#### What is needed
An exact copy of every record is the expected answer.

(Collection entries)

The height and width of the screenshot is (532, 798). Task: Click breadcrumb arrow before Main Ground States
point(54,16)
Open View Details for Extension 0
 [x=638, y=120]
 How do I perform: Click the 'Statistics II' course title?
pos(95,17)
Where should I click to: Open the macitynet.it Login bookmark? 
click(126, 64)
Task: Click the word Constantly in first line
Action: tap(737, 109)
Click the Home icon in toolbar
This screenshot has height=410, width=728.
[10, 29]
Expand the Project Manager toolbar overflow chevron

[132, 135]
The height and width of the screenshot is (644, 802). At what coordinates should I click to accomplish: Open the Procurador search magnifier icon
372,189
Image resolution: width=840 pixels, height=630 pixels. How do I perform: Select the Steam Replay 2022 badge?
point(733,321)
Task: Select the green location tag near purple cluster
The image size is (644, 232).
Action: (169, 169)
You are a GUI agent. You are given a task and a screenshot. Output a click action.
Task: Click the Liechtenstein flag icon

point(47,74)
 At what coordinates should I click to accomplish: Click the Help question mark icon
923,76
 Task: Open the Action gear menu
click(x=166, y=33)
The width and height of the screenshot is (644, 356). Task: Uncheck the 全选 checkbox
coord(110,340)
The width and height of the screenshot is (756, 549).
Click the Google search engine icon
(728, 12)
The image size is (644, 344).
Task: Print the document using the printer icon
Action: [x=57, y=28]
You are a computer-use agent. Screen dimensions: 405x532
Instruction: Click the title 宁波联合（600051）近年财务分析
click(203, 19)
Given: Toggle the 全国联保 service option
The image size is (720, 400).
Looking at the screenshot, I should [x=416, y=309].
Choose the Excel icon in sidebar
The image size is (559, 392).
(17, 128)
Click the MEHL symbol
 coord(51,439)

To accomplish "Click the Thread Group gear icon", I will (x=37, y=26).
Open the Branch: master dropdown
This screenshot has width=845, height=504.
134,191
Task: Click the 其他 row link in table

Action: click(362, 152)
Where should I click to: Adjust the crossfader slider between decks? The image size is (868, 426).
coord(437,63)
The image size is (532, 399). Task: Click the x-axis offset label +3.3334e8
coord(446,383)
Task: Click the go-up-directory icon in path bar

#### Task response
The height and width of the screenshot is (532, 798). Task: Click breadcrumb arrow before Main Ground States
point(54,16)
Open View Details for Extension 0
 [x=638, y=120]
 How do I perform: Click the 'Statistics II' course title?
pos(95,17)
Where should I click to: Open the macitynet.it Login bookmark? 
click(126, 64)
Task: Click the word Constantly in first line
Action: tap(737, 109)
Click the Home icon in toolbar
This screenshot has height=410, width=728.
[10, 29]
Expand the Project Manager toolbar overflow chevron

[132, 135]
The height and width of the screenshot is (644, 802). At what coordinates should I click to accomplish: Open the Procurador search magnifier icon
372,189
Image resolution: width=840 pixels, height=630 pixels. How do I perform: Select the Steam Replay 2022 badge?
point(733,321)
Task: Select the green location tag near purple cluster
The image size is (644, 232).
Action: (169, 169)
You are a GUI agent. You are given a task and a screenshot. Output a click action.
Task: Click the Liechtenstein flag icon

point(47,74)
 At what coordinates should I click to accomplish: Click the Help question mark icon
923,76
 Task: Open the Action gear menu
click(x=166, y=33)
The width and height of the screenshot is (644, 356). Task: Uncheck the 全选 checkbox
coord(110,340)
The width and height of the screenshot is (756, 549).
Click the Google search engine icon
(728, 12)
The image size is (644, 344).
Task: Print the document using the printer icon
Action: [x=57, y=28]
You are a computer-use agent. Screen dimensions: 405x532
Instruction: Click the title 宁波联合（600051）近年财务分析
click(203, 19)
Given: Toggle the 全国联保 service option
The image size is (720, 400).
Looking at the screenshot, I should [x=416, y=309].
Choose the Excel icon in sidebar
The image size is (559, 392).
(17, 128)
Click the MEHL symbol
 coord(51,439)

To accomplish "Click the Thread Group gear icon", I will (x=37, y=26).
Open the Branch: master dropdown
This screenshot has width=845, height=504.
134,191
Task: Click the 其他 row link in table

Action: click(362, 152)
Where should I click to: Adjust the crossfader slider between decks? The image size is (868, 426).
coord(437,63)
The image size is (532, 399). Task: Click the x-axis offset label +3.3334e8
coord(446,383)
Task: Click the go-up-directory icon in path bar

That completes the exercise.